Parametric differentiation query

[apple2357]

Is it the case that the y part of a parametric equation only determines the number of stationary points?
This feels strange to me.
So for example: x = t^2 , y= t^3-9t looks like this and has two stationary points at x=3 ( when t= +- sqrt(3))



So no matter what i choose for the x part of the parametric equation?

e.g. x = whatever but as long as y= t^3-9t , there will always be two stationary points??

This feels odd and counter intuitive? Presumably x can't be whatever but needs to exist for that particular value of t?

 

[pka]

Honestly don't know what you are saying.
Do you understand that \(\displaystyle \frac{dx}{dt}=2t~\&~\frac{dy}{dt}=3t^2-9~?\)
So \(\displaystyle \frac{dy}{dx}=\frac{3t^2-9}{2t}\). Hence we have stationary points when \(\displaystyle t=\pm\sqrt3\).
The \(\displaystyle 2\sqrt 3\approx 3.46\) does that "look" right?

 

[apple2357]

I think what i am saying is that the number of stationary points seem to only depend upon dy/dt ? In your above work, the '2t' could have been anything and you would still have found two solutions of t?

And i find it strange that dx/dt doesn't impact on the number of stationary points? Is that correct?

 

[pka]

I think what i am saying is that the number of stationary points seem to only depend upon dy/dt ? In your above work, the '2t' could have been anything and you would still have found two solutions of t?
And i find it strange that dx/dt doesn't impact on the number of stationary points? Is that correct?

Believe me, I mean no insult. I don't think that you really understand stationary points.
Have a close look at this plot. How many places on the plot could there be stationary points?
Places where the derivative is zero: the slope of the tangent line is zero; horizontal tangents.
There are only two places where \(\displaystyle 3t^2-9=0\)

 

[Dr.Peterson]

I've moved some words to make your question say what I think you mean:

Is it the case that the y part of a parametric equation alone determines the number of stationary points?
This feels strange to me.
So for example: x = t^2 , y= t^3-9t looks like this and has two stationary points at x=3 ( when t= +- sqrt(3))

So no matter what i choose for the x part of the parametric equation?

e.g. x = whatever but as long as y= t^3-9t , there will always be two stationary points??

This feels odd and counter intuitive? Presumably x can't be whatever but needs to exist for that particular value of t?

I think I understand what you are saying; but the odd thing is that what you call counter-intuitive seems obvious to me, and yet is not quite true!

Since dy/dt = (dy/dt)/(dx/dt), and you are looking for when this is zero (horizontal tangent), that will happen when the numerator, dy/dt, is zero.
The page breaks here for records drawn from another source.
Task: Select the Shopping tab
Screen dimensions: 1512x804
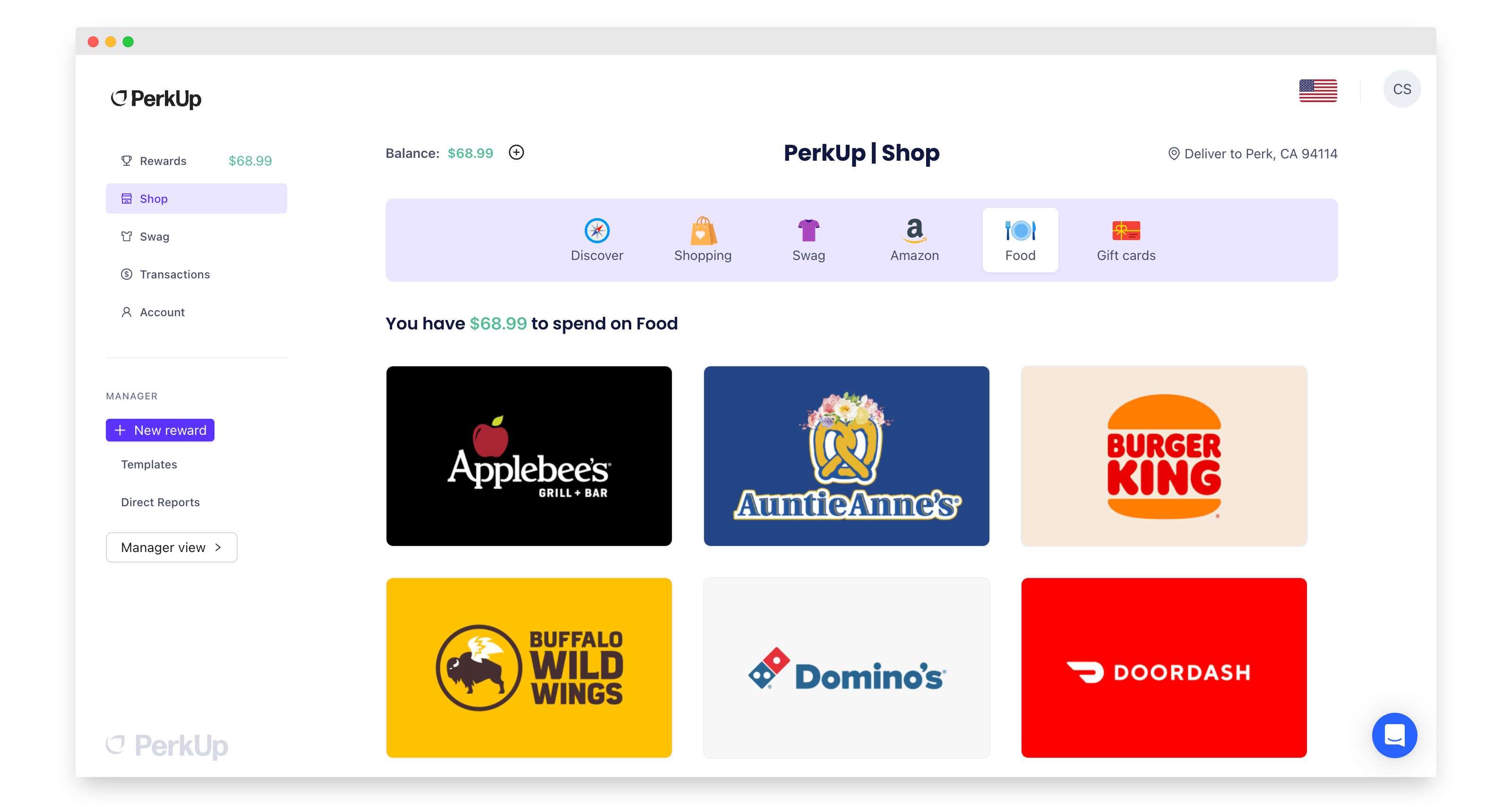Action: [702, 238]
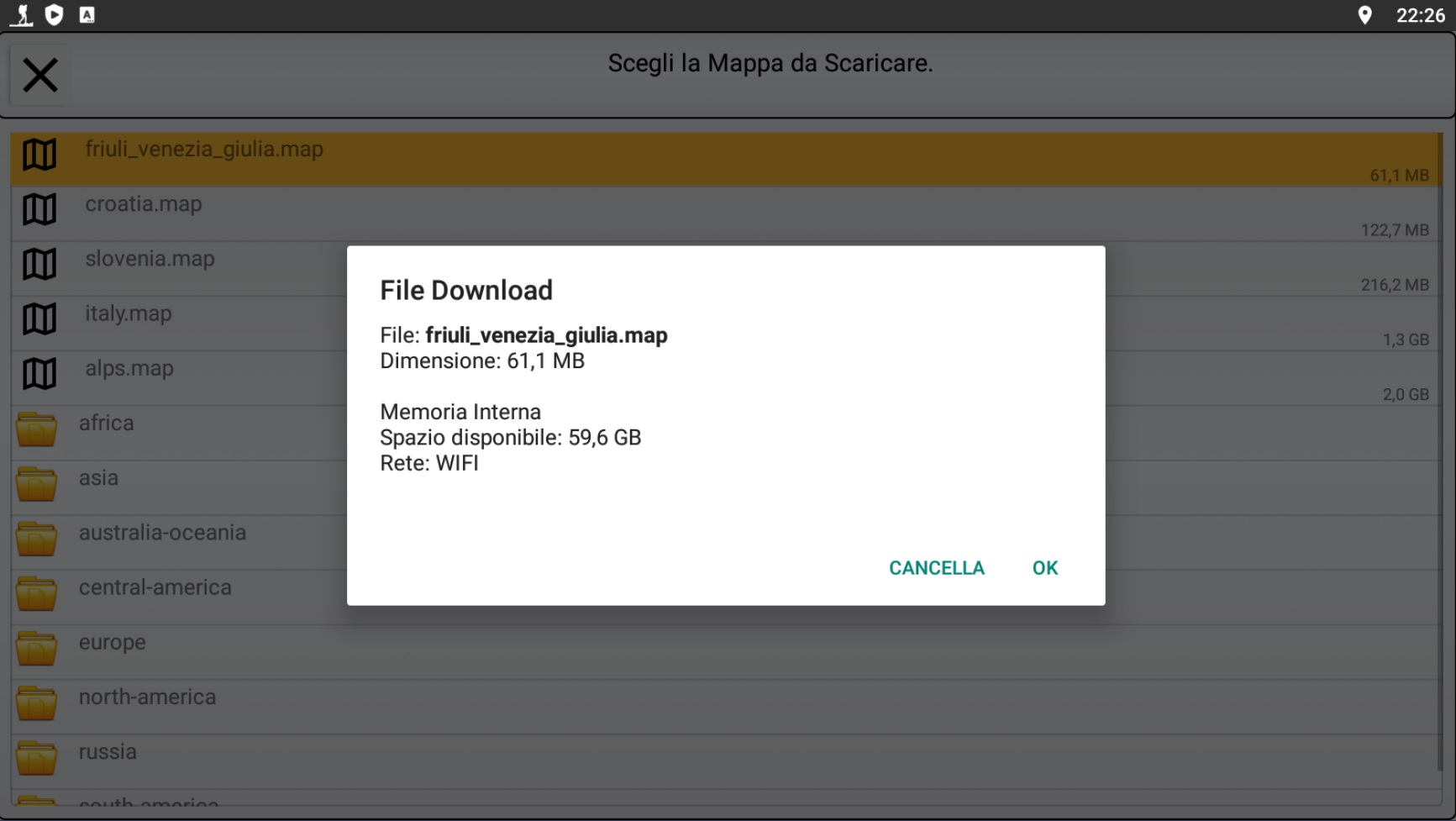Image resolution: width=1456 pixels, height=821 pixels.
Task: Select the croatia.map 122,7 MB entry
Action: tap(726, 214)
Obviously. It shouldn't be a surprise that x(t) doesn't affect what y does (namely, become stationary).

Except that what x does can affect the results in special cases, so you can't really ignore it.
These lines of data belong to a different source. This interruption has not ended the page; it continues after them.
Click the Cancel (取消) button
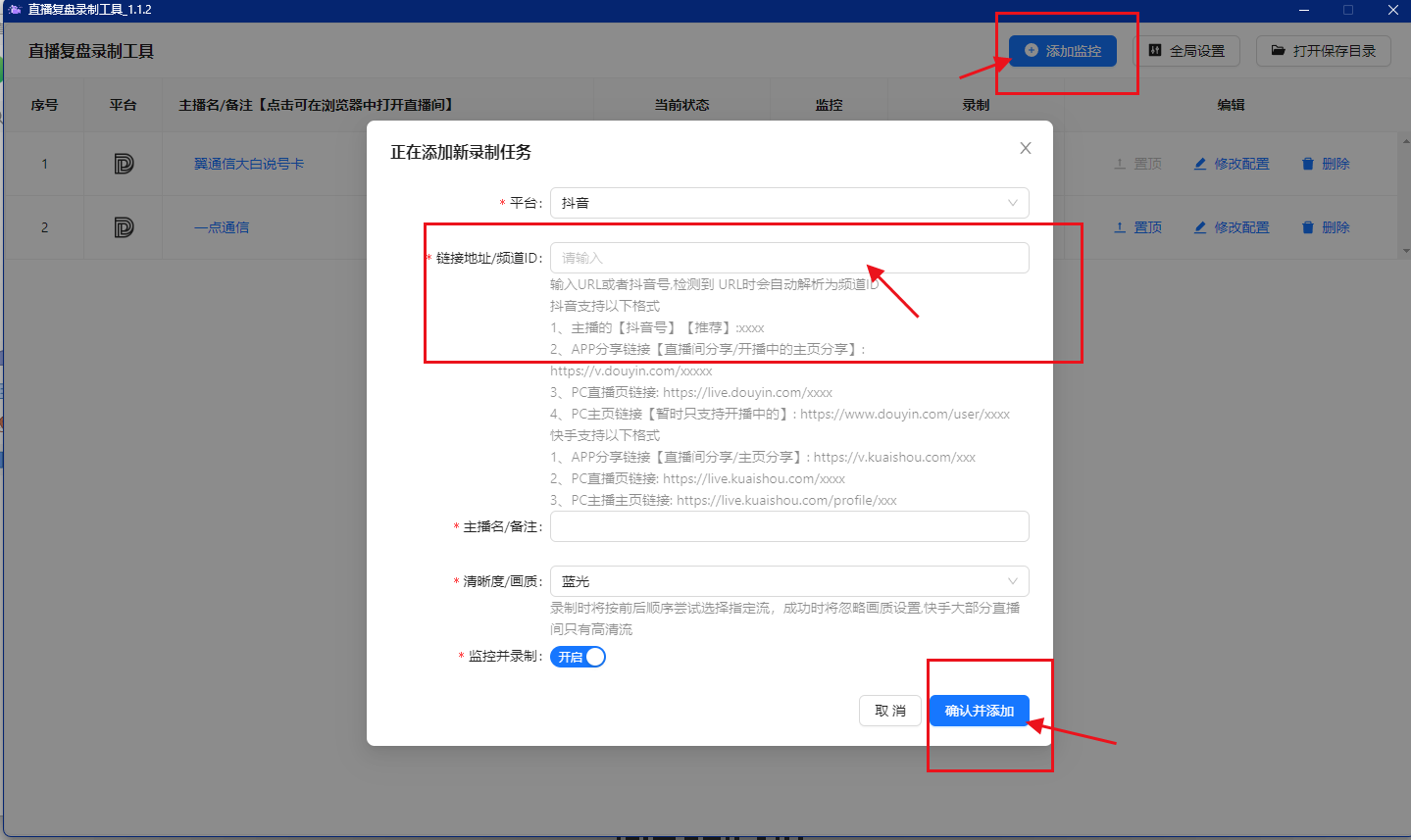Screen dimensions: 1411x840 [890, 711]
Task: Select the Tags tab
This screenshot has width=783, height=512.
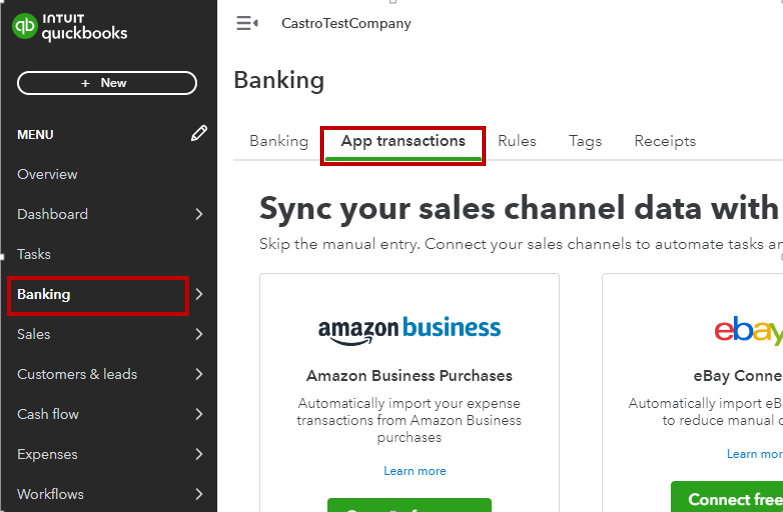Action: [585, 141]
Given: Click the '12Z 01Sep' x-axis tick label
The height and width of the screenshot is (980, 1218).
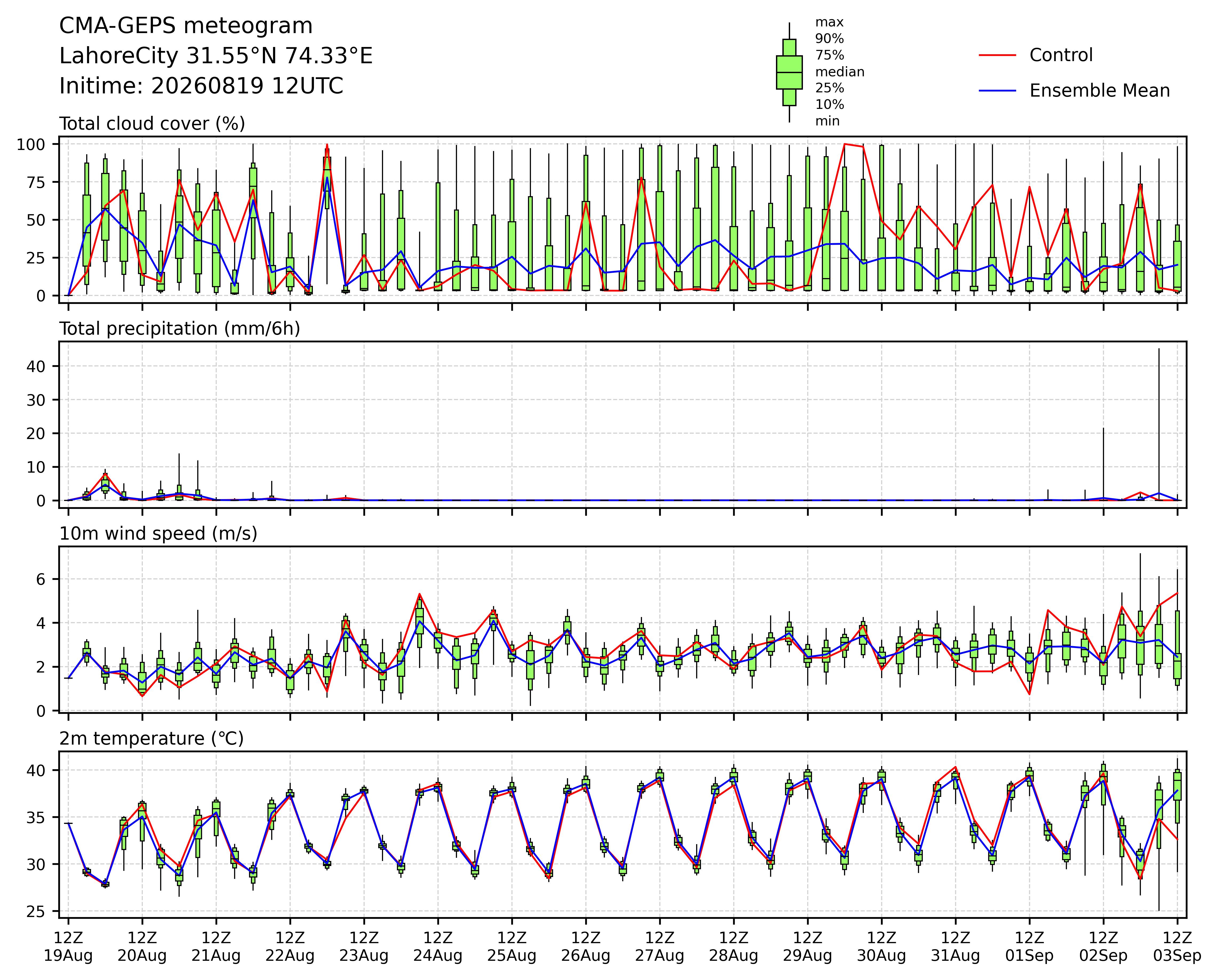Looking at the screenshot, I should tap(1029, 947).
What if dx/dt = 0 at the same time dy/dt = 0? Or what if one or both of them were undefined?

So the reality is that x(t) usually has no effect, but it is necessary to verify that it doesn't in a specific case.

 

[apple2357]

Yes, Dr Peterson thanks for helping me clarify what I mean!

That helps, in the sense that we can't completely ignore x(t) because whilst dy/dt could determine the number of stationary points, we would still need to check what is happening with dx/dt or whether whether x(t) is even defined at that value of t to be sure about the number of stationary points. So would it be correct in saying dy/dt alone determines the maximum number of possible stationary points?

Algebraically, I can see that it is not counter-intuitive but visually when I am thinking about the curve ( the number of stationary points seem to mostly(!) depend on how y changes with respect to t ( with exceptions above only) it does seem counter-intuitive.

 

[Dr.Peterson]

So would it be correct in saying dy/dt alone determines the maximum number of possible stationary points?

Possibly. But I don't like making big general statements without an actual proof. There may be some other factor we are missing.

 

[apple2357]

Possibly. But I don't like making big general statements without an actual proof. There may be some other factor we are missing.

Of course, but it is a starting point. Your statement above that we only need to be concerned with the numerator ( dy/dt) to find possible stationary points suggests this may be true. But you are right, i could be overlooking things as i did when i started out with this conjecture.